If you know me you know that I am somewhat obsessed with storytelling. I have been since a class I think about 6th grade. This is where it began: in a summer class I had on storytelling. The teacher enforced that our stories had to be spontaneous. Never written, camp fire style, on the spot, out loud to a group of 20 other people. I remember the class was full of kids that were older than me at the time, probably by only a couple of years, but in my world then that meant a lot. Most of us were visually terrified until our mouths’ opened. And out it came. Like Ray Bradbury said once: “We are cups, constantly and quietly being filled. The trick is knowing how to tip ourselves over and let the beautiful stuff out.” Needless to say, it was beautiful stuff coming out. We would tell our stories in unrehearsed and make-believe bits. Beginnings, middles, and endings wavering off of lips like leaves in the fall.
Since then I have been consumed by the act of telling a story. The immediacy of our experiences, but yet the speraticness of our memories and our abilities to conjure them (though it may be inaccurate).
Recently I’ve been thinking about communities and storytelling specifically. There has been a lot of focusing in my graduate program on the aspects of knowing an audience or a even further investigation: the user. Talking about intercepting and perceiving their agencies in ways that are complex, conceptual, and sometimes abrupt. Techniques that are attentive and cognitive, basically trying to comprehend the fabric that makes us conscious (like all artist, I guess). But, what becomes apparent hastily is that there is an immediacy to our surroundings but our behaviors pivot less and are habitual. When looking into a singular moment we see stories of actions and rewards, both short and fleeting, yes, but eventually they morph into these ephemeral feel good impressions. Take for example the idea of love at first sight; one that is truly fantastical but yet primitively rewarding.
I propose that the narratives we draw in our memories are of value to our geography and to future generations that will share this geography. We are water barriers of localized knowledge in the age of information. Maps will allow us to contextualize our knowledge in a way that are not apparent now. Well, I take that back, it may be apparent it’s just not being used now. Businesses would foam at the mouth for this kind of information, and in a way, isn’t this what companies like Facebook are selling? Our stories go way deeper then “What we did today”. They tell of our sorrows and our dreams, they can stretch from the lowest lows to the highest highs. They tell our future and our history and all the wonderful characters and magical locations along the way. Potentially we will tell them block by block, commute to commute. I heard a Chinese bloggers’ Ted talk once where he said there were more people micro-blogging in China on a daily basis then there were citizens of the entire United States. We are ready to share our stories. The internet is full of space to share our stories and is quickly filling out with methods make that easier. Isn’t it time to map them?
So what is next, how do we get people to attach their stories to locations? How do we get people to then search out these locations? Is it too much to ask of the user? Are we still in the infancy with the immediate ‘status update’. Updates that tell snip-its of stories, little more than enough to spark interest?
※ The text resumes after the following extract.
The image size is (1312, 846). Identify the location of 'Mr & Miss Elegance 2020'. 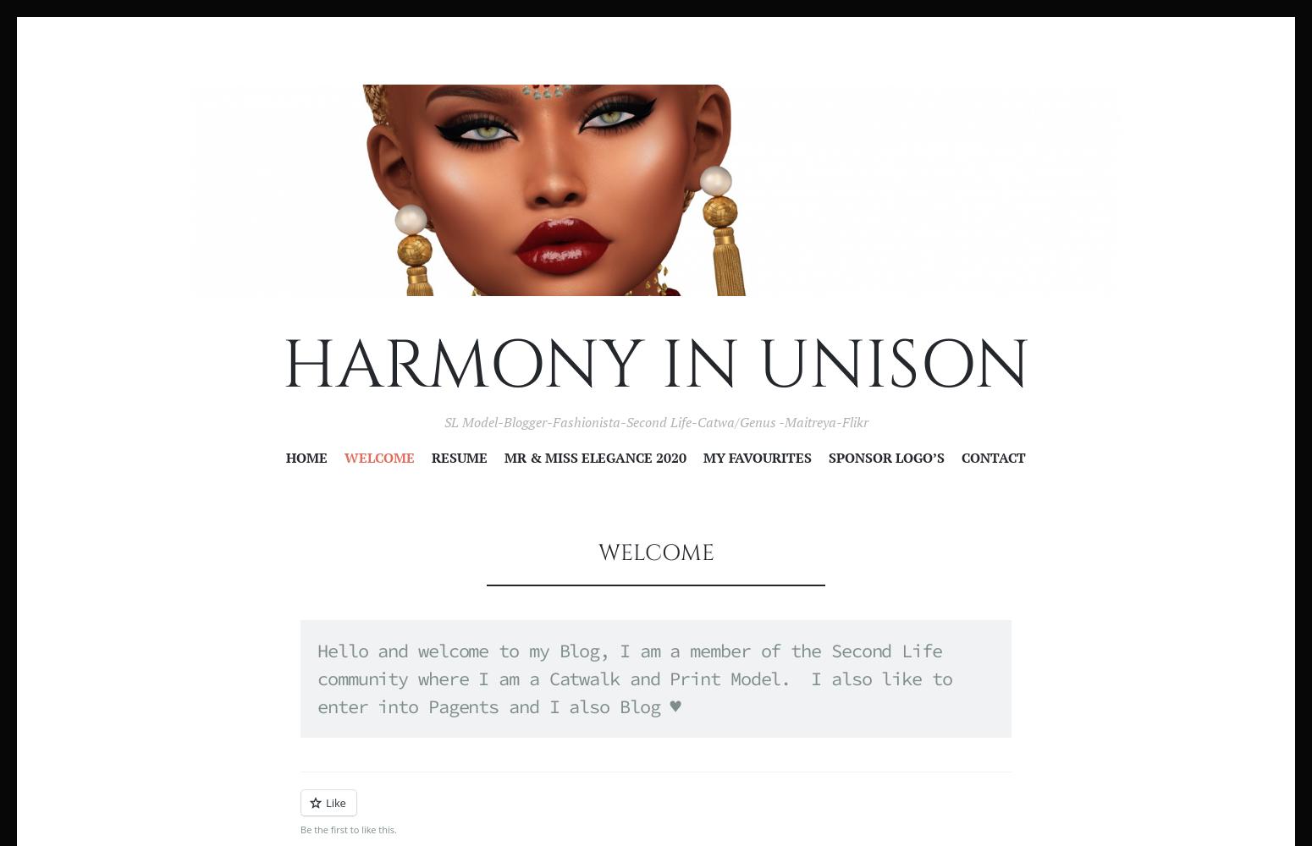
(595, 458).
Isn’t it true that our technology and the communication withins has made us bleeding hearts for interest? – yet we only let people nibble. And we nibble back. Nibble Nibble. Think of Hash-tags, a tool allowing people outside of your communication circles to receive your information. It’s new but people love the reward. Though I would be willing to argue it is only the most extroverted of us putting it to use. As of now this construct is still only falling into the realm of micro-blogging, but it could be so much more. It could be maps! Dog walks with stories in your local park, of your local park, by people sitting next to you on that bench in your Local Park! It could be us. It will be us. The question is who will make it, why will it succeed and when will people be ready to go along?